Nog geen duidelijkheid identiteit stoffelijk overschot

2 min


Stevensweert – Er is nog geen duidelijkheid over de identiteit van het stoffelijk overschot dat begin oktober werd aangetroffen in vat bij een visvijver in Stevensweert.

Door middel van DNA-onderzoek hoopte de politie deze week de identiteit van de man te kunnen vaststellen. Een eerste analyse heeft nog geen duidelijkheid opgeleverd, omdat DNA geen match had met aanwezig materiaal in de Nederlandse DNA-databank. Daarnaast heeft het onderzoeksteam via Europol een verzoek ingediend om in heel Europa onderzoek te doen of het DNA van de aangetroffen man ergens als vermist of als betrokkene in een strafzaak geregistreerd staat. Deze organisatie organiseert de informatie-uitwisseling tussen de politiediensten van alle 27 lidstaten van de Europees Unie en Noorwegen (is geen lid EU).

Politieonderzoek

Vrijdagmiddag 4 oktober troffen voorbijgangers het stoffelijk overschot aan langs de oevers van een visvijver in Stevensweert. Het lichaam werd aangetroffen in een ton. Daarop is de omgeving van de vindplaats afgezet en is direct een politieonderzoek opgestart.

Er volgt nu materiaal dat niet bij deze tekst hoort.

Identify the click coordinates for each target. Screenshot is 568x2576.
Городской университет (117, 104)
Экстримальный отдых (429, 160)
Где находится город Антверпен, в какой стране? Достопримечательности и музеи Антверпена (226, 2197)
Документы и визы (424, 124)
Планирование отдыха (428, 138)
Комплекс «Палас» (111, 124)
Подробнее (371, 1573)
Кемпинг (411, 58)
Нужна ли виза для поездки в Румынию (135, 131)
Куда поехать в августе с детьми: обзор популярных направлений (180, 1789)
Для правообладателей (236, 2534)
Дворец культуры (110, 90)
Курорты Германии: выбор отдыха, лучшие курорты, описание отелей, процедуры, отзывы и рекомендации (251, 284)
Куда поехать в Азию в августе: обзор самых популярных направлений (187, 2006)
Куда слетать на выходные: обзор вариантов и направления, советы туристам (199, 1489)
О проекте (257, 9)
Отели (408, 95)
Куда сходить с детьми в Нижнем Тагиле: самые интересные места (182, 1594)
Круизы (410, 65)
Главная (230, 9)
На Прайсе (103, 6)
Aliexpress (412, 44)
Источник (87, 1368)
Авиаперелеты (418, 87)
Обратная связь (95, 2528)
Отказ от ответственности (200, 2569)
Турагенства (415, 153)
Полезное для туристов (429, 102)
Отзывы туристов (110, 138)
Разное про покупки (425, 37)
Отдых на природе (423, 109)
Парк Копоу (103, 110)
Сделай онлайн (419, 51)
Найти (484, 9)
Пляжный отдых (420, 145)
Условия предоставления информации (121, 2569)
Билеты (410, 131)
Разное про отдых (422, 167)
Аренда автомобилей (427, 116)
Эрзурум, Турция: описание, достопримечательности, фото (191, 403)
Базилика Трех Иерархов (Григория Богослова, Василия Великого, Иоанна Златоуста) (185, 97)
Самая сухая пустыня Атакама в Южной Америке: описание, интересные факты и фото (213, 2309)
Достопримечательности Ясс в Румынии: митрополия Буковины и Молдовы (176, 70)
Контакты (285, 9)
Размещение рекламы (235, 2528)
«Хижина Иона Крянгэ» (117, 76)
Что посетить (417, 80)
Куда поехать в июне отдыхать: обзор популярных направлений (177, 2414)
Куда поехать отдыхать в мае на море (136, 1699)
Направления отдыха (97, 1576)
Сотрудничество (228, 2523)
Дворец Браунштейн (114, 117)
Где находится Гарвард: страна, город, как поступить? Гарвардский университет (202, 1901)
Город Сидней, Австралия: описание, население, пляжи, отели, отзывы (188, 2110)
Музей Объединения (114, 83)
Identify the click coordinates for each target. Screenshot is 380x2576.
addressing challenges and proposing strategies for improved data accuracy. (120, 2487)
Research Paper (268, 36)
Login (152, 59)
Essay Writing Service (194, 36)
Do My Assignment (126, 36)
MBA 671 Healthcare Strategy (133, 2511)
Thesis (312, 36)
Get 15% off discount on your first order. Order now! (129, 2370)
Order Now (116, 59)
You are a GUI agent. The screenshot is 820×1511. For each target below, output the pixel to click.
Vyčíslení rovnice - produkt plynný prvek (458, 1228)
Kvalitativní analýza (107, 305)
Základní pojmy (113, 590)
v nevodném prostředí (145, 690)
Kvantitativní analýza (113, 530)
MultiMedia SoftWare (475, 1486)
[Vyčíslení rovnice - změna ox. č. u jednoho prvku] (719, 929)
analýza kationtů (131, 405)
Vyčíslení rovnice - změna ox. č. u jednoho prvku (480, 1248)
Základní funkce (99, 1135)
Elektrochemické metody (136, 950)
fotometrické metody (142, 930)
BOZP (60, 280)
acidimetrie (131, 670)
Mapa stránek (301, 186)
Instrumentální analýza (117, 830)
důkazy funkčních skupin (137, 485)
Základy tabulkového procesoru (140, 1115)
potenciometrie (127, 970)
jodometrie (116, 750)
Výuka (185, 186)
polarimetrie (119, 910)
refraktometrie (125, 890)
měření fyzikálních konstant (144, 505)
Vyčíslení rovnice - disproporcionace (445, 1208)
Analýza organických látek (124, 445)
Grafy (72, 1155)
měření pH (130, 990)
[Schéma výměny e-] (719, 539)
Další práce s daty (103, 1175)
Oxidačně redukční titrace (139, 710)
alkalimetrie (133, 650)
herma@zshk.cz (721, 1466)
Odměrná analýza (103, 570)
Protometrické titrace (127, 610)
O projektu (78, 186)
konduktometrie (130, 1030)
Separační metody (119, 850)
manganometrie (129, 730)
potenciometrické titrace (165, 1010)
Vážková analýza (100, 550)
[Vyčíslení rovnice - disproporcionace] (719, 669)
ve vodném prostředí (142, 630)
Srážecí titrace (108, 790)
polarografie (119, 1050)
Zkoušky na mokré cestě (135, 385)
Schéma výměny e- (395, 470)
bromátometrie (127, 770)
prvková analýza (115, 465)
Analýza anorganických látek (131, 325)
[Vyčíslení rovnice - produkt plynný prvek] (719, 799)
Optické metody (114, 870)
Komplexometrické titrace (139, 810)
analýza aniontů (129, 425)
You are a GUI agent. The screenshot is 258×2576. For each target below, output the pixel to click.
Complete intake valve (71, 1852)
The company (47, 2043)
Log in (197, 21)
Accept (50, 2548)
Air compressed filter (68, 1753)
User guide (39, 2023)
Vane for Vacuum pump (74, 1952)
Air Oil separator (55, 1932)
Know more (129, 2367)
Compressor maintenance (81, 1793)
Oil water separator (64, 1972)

Daags na de vondst heeft de Mobiele Eenheid de waterkant en de omgeving van het natuurgebied doorzocht op mogelijke sporen. Daarnaast is een duikteam van de Marine ingezet om het water rondom de vindplaats te doorzoeken. Dit heeft de recherche geen directe aanwijzigen over de identiteit van het lichaam opgeleverd. Forensisch onderzoek heeft eveneens uitgewezen dat er geen relatie is met recente vermissingen uit de eenheid Limburg. Sectie op het lichaam bij het NFI wees uit dat het gaat om een man, van wie de identiteit op dit moment nog onbekend is.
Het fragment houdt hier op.